Once in a safe place, Sento wakes up from a dream of Takumi Katsuragi's memories of the Skywall Disaster where his father Shinobu told him that Ryūga is their ace against the aliens. Evolto belittles Sento while explaining that Inō only needs to Pandora Box to destroy the world, with a despondent Sento walking off before he receives a call from Inō offering to trade Ryūga for the Pandora Box. Sento engages Takumi in a metaphysical debate, his previous self lamenting over failing to honor his father's request as the aliens perverted his research for their schemes.
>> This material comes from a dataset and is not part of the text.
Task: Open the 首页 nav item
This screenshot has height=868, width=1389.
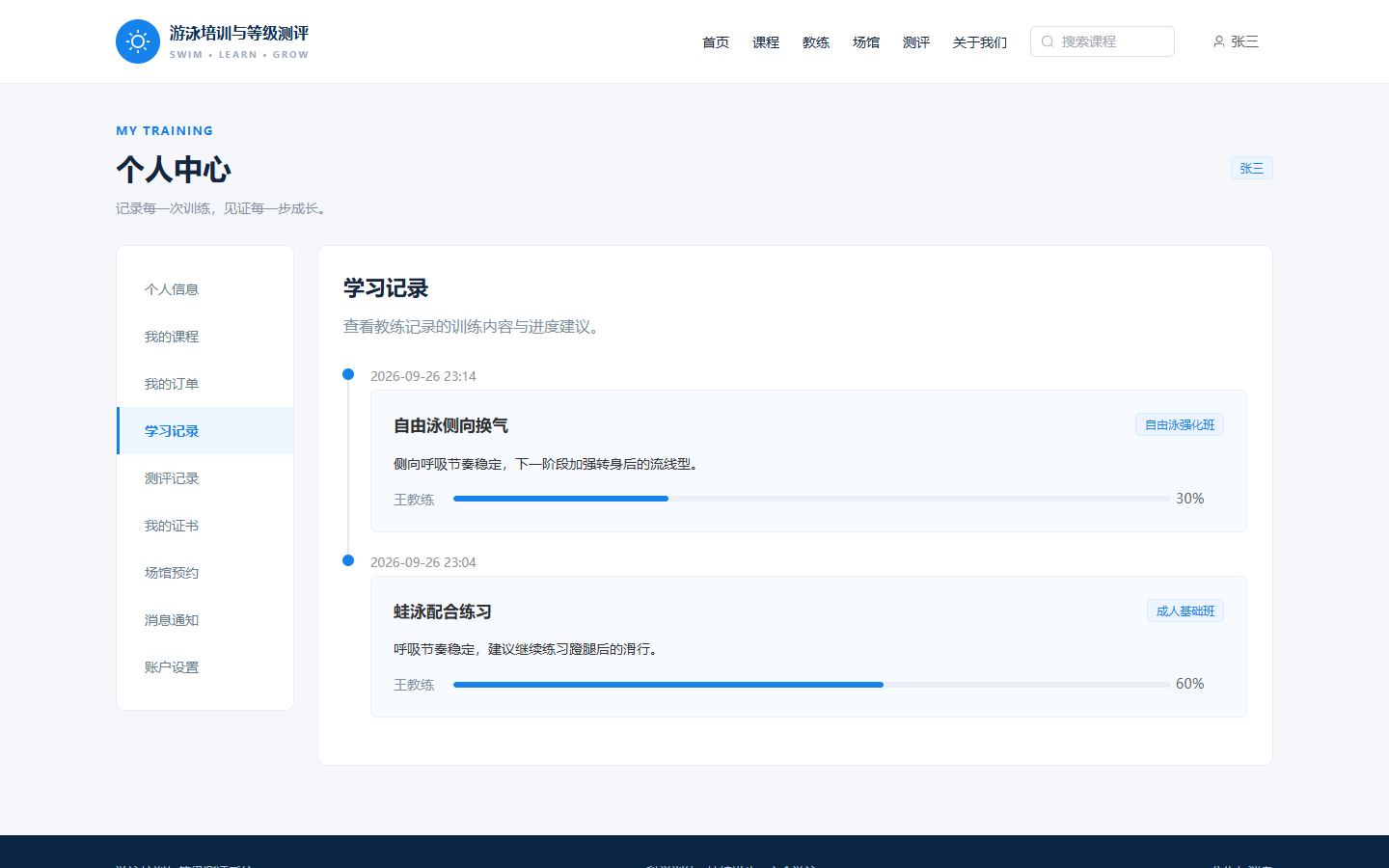Action: [716, 42]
But Sento counters that Project Build allowed them to protect their friends while adamant that Ryūga is essential to Evolto's defeat.
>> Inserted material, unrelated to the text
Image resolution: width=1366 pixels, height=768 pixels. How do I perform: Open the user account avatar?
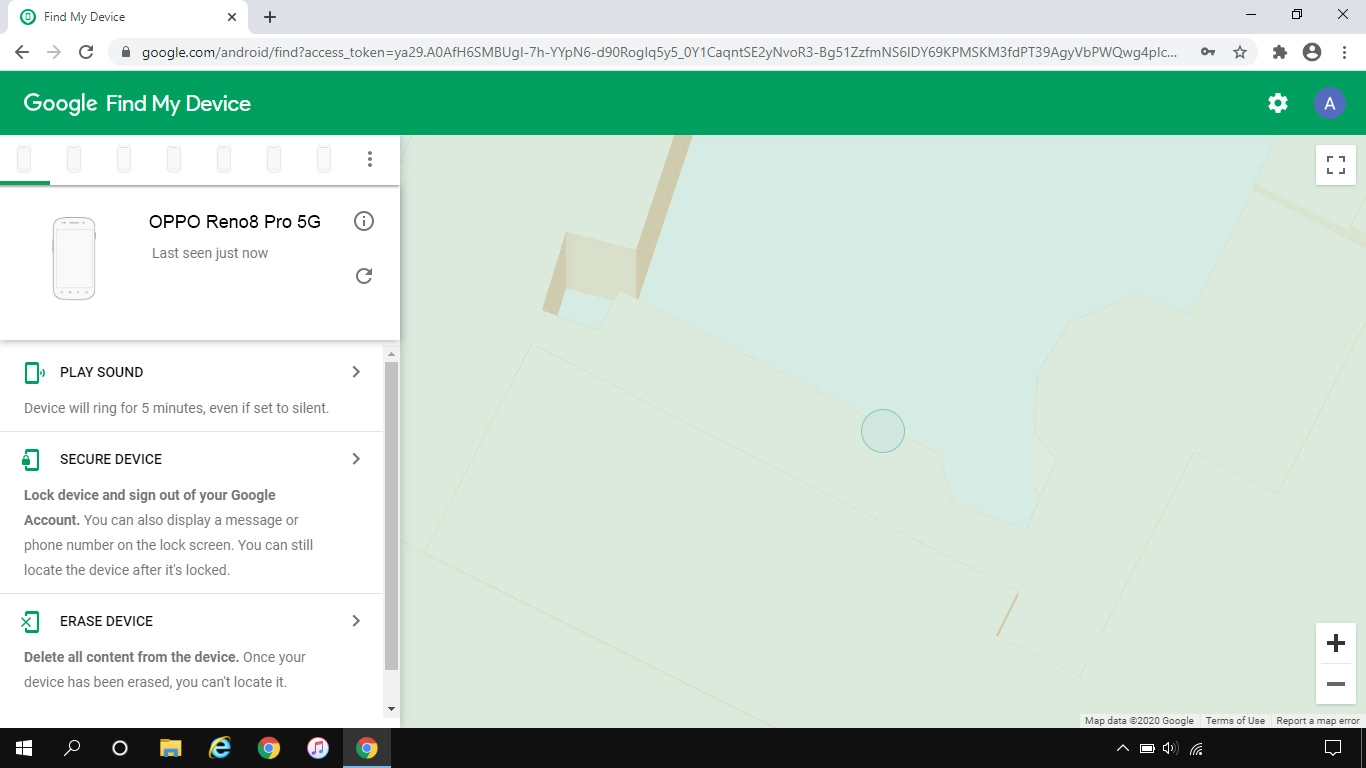(1329, 103)
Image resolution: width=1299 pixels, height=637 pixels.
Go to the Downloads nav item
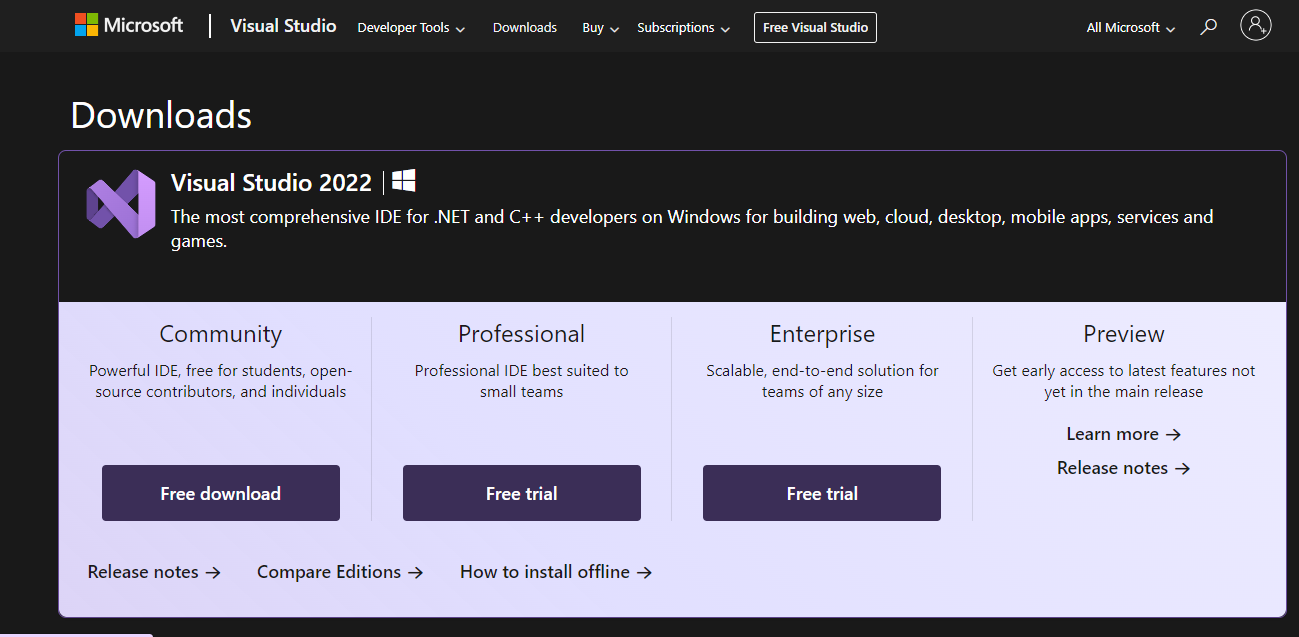point(525,28)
The next day, Sento brings the Pandora Box to the governors with Inō going back on his word while challenging Sento to take Ryūga back by force. Sento accepts as he turns into Build Genius, remaining determined in the losing battle before using the Gold Rabbit Fullbottle's power to extract Ryūga from Blood alongside Blood's kinsmen. Blood ignores the setback while combining the Hazard Trigger with the Pandora Box to destroy the planet at its core. With Kazumi and Gentoku battling Blood's kinsmen after Nariaki Utsumi eventually freed them, Sento notices a restored Ryūga's Silver Dragon Fullbottle and deduces their Fullbottles together can destroy Evolt and his kinsmen. Vernage intervenes to restore Misora and Sawa before merging the two Fullbottles with the Genius Fullbottle into the Cross-ZBuild Can, with Sento unintentionally merging himself and Ryuga into Kamen Rider Cross-ZBuild.
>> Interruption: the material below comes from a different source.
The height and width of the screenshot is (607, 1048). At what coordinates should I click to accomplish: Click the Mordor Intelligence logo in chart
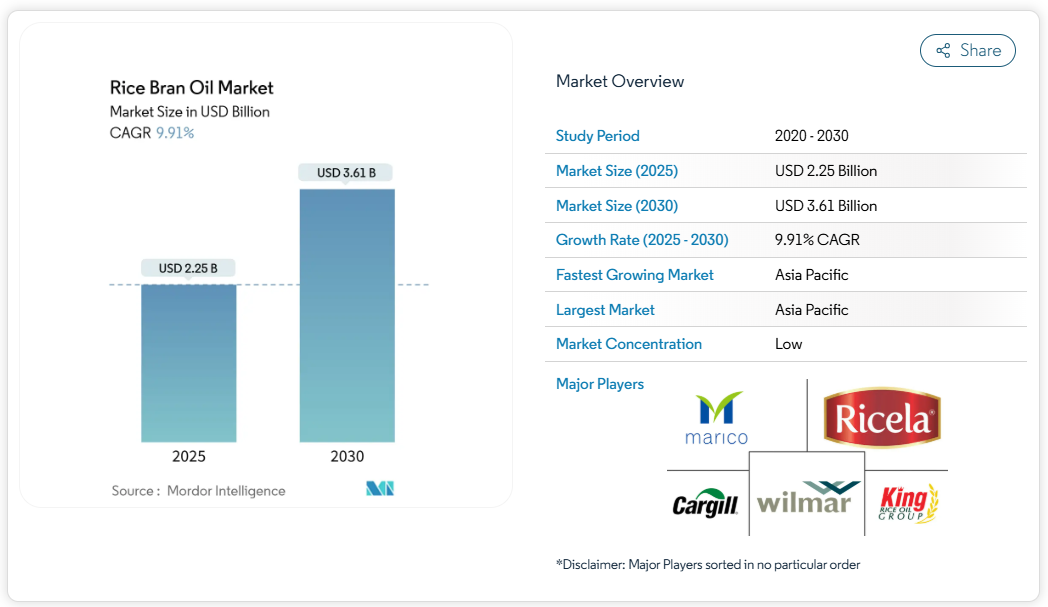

Cross-ZBuild forces Blood back to the surface while Kamen Riders Grease and Rouge destroy the Zebra and Scissors Lost Smash, explaining that Kamen Riders's drive fight for those who can build the future with the alien's death restoring the populace while Evolto gloats over his treacherous subordinates' deserved demise. After the Cross-ZBuild Can defused back into its components, the group are still dismayed at the continued anti-Kamen Rider sentiment though Sento is not bothered as long as those who can build the future after being thanked by the boy he saved earlier.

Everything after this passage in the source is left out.